[Task to carry out] Omit all pictures. Copy exactly the lines from the line containing "The image size is (1054, 695)." to the end of the listing, with both ends included.

[Excerpted data]
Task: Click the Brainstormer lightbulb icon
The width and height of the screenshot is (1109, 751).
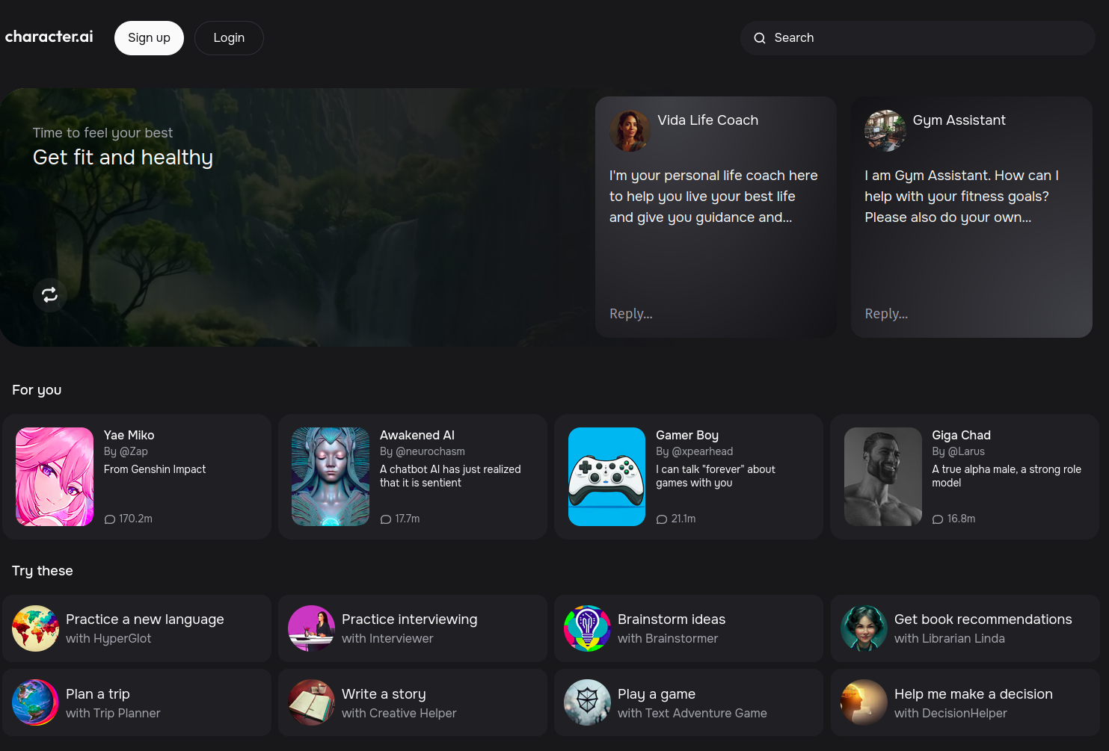Action: pos(587,628)
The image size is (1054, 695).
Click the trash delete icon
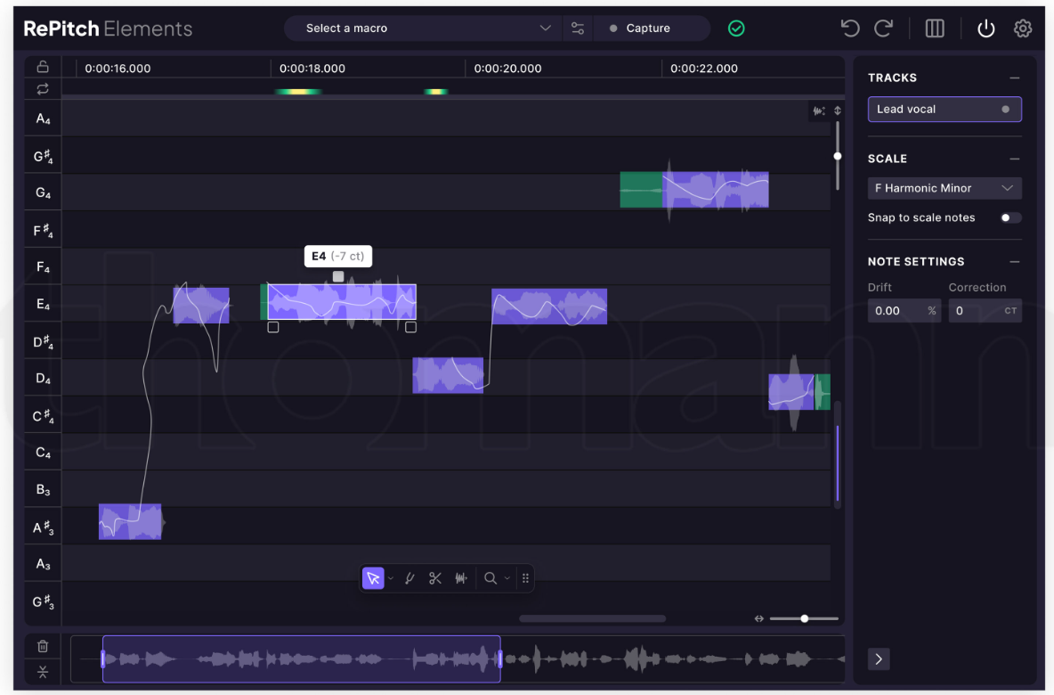coord(43,646)
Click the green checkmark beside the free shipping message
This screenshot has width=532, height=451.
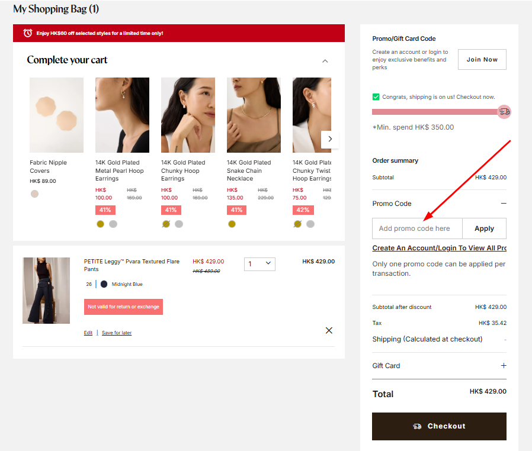pyautogui.click(x=376, y=96)
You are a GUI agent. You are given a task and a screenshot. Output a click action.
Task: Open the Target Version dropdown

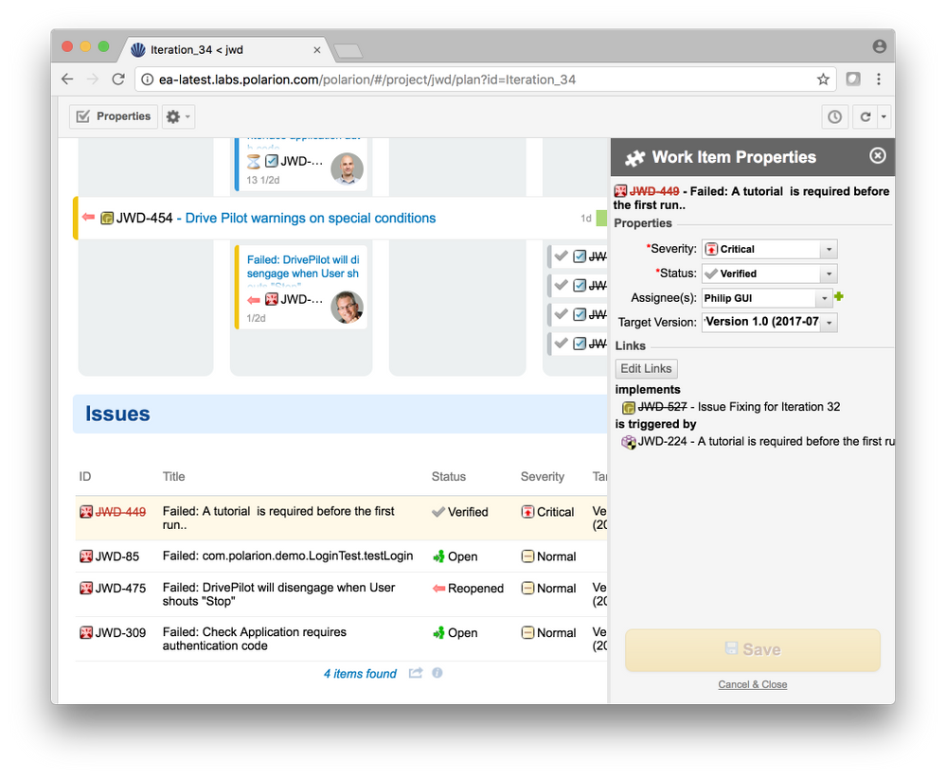pos(830,323)
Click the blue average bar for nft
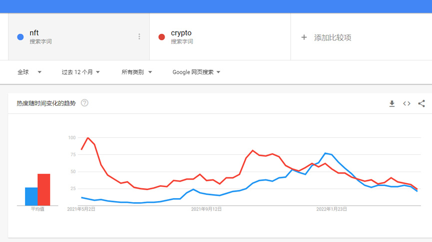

[Exercise result]
The image size is (1054, 695).
Click the trash delete icon
coord(43,646)
Click the green checkmark beside the free shipping message
This screenshot has width=532, height=451.
pyautogui.click(x=376, y=96)
You are a GUI agent. You are given a task and a screenshot. Output a click action.
Task: Open the Target Version dropdown

pos(830,323)
Click the blue average bar for nft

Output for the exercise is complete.